I know the equity markets are close to all-time highs, but I also see real interest rates negative out beyond 10 years and certainly below 1% even out to 30 years. Those are not conditions that you see in a dynamic, growing economy.

As I’ve been saying for almost two years, the admittedly weak US data still doesn’t give me any real conviction about a particular timeline for a recession in the US. But with the US economy barely growing at stall speed, an exogenous shock to the US economy could easily push us into recession. Whenever the next recession comes, it will not look like the last recession.

Never Waste a Good Crisis

In my last two letters I offered a prescription for how to avoid a recession in the United States and how to trigger a new era of growth. Doing so would allow (or perhaps force) the Federal Reserve to normalize interest rates, which would allow savers to benefit once again from their years of saving. Pension funds and insurance companies would actually regain the chance to provide the benefits they have promised.

We may not see a recession this year, and hopefully not even next year – though that’s a hope and not a prediction – but sooner or later we’re going to see one; and if we haven’t completely revamped our incentive and tax structures, allowing the Fed to normalize rates, monetary policy will be impotent during the next recession, and Congress will be facing $1.5 trillion deficits with very little room to provide any real stimulus. I know I have shown you the following chart in the last two or three letters, but I want you to burn this picture into your mind. This is what is going to happen to the federal deficit when we go into recession:

I have lived through six recessions in my business life – and that’s the point: we do live through them. This recent recovery has been the weakest we have seen in the last 40 years, and I will make you a side bet that absent any restructuring of the tax and incentive systems, the next recovery will be even weaker, with the real potential for the United States to catch “Japanese disease.”

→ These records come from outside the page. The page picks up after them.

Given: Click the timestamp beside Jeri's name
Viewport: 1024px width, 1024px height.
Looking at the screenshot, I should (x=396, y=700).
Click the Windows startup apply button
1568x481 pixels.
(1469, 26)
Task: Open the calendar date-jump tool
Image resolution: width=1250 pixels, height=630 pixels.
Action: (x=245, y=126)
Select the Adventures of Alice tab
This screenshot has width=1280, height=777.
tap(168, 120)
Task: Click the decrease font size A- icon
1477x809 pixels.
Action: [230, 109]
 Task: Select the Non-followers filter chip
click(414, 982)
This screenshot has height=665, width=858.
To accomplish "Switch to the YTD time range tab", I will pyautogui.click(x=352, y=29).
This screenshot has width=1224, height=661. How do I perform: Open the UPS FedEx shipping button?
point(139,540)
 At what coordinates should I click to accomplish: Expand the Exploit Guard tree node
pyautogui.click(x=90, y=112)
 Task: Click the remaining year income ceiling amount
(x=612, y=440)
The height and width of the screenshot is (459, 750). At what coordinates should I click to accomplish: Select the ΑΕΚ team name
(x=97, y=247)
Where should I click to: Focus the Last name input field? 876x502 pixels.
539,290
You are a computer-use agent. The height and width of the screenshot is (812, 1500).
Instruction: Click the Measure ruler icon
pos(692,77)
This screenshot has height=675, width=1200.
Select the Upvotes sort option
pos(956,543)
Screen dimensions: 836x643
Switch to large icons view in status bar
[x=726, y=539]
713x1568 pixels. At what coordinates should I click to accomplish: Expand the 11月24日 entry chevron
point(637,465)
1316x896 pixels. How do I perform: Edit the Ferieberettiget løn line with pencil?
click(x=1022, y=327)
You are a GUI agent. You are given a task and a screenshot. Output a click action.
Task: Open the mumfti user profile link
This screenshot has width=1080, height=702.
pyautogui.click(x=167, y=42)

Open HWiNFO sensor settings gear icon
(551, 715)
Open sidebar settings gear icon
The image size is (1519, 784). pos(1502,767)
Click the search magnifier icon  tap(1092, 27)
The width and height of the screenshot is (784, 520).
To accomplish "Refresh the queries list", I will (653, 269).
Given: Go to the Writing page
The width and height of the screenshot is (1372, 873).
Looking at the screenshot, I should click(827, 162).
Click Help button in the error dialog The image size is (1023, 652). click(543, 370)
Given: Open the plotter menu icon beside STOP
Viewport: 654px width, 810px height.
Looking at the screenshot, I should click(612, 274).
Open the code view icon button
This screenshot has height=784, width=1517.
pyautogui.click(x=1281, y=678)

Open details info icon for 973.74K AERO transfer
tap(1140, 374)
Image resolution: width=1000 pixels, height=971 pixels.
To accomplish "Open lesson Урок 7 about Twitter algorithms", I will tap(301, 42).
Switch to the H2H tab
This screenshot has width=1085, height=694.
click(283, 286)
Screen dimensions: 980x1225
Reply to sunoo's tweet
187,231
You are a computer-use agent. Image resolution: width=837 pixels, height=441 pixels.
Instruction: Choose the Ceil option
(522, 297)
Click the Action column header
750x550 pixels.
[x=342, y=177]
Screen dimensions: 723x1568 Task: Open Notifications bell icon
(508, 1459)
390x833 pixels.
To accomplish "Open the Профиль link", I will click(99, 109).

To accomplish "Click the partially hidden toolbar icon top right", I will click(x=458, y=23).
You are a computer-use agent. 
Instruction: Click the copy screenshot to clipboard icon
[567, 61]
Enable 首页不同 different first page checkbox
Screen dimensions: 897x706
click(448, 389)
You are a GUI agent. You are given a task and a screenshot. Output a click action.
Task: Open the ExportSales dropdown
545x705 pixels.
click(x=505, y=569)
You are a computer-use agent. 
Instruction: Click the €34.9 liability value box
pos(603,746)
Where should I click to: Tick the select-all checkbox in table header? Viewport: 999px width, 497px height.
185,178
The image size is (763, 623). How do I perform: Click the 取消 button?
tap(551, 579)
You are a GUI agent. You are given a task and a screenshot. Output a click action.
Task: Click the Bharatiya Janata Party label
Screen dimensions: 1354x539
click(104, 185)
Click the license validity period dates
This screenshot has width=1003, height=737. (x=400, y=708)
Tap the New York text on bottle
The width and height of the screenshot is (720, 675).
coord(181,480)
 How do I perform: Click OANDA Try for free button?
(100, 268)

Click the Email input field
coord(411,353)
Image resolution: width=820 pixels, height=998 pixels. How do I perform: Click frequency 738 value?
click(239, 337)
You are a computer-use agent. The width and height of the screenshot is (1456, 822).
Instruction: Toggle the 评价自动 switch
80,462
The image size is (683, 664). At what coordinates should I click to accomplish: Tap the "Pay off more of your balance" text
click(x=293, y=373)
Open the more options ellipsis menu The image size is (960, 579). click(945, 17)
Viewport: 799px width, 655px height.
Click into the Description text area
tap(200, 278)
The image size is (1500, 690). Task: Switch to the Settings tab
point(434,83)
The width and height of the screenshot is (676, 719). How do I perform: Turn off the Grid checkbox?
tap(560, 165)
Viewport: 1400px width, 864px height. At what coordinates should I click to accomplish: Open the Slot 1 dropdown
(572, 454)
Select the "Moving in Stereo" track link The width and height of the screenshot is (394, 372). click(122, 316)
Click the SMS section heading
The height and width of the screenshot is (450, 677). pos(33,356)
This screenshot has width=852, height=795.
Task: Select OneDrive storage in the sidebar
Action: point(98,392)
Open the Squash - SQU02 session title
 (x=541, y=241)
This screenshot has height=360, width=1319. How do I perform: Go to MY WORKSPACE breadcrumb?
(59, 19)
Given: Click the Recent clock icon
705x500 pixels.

But we will suffer the slow-growth, no-recovery symptoms of Japanese disease without the cushion that Japan’s massive savings and current account surplus provide. We won’t have 20 years to muddle through as Japan has done. Unemployment will rise to uncomfortable levels, and I fear that the Federal Reserve will begin to experiment with extreme forms of monetary policy, including negative interest rates. I acknowledge that there are very smart economists who think that negative rates can deliver positive benefits, but I simply think they are wrong. The evidence I’m looking at demonstrates that negative rates abuse savers and distort normal markets by obliterating the signals that the price of money (i.e., the interest rate) is supposed to send. The total financialization of the world’s reserve currency will not end well.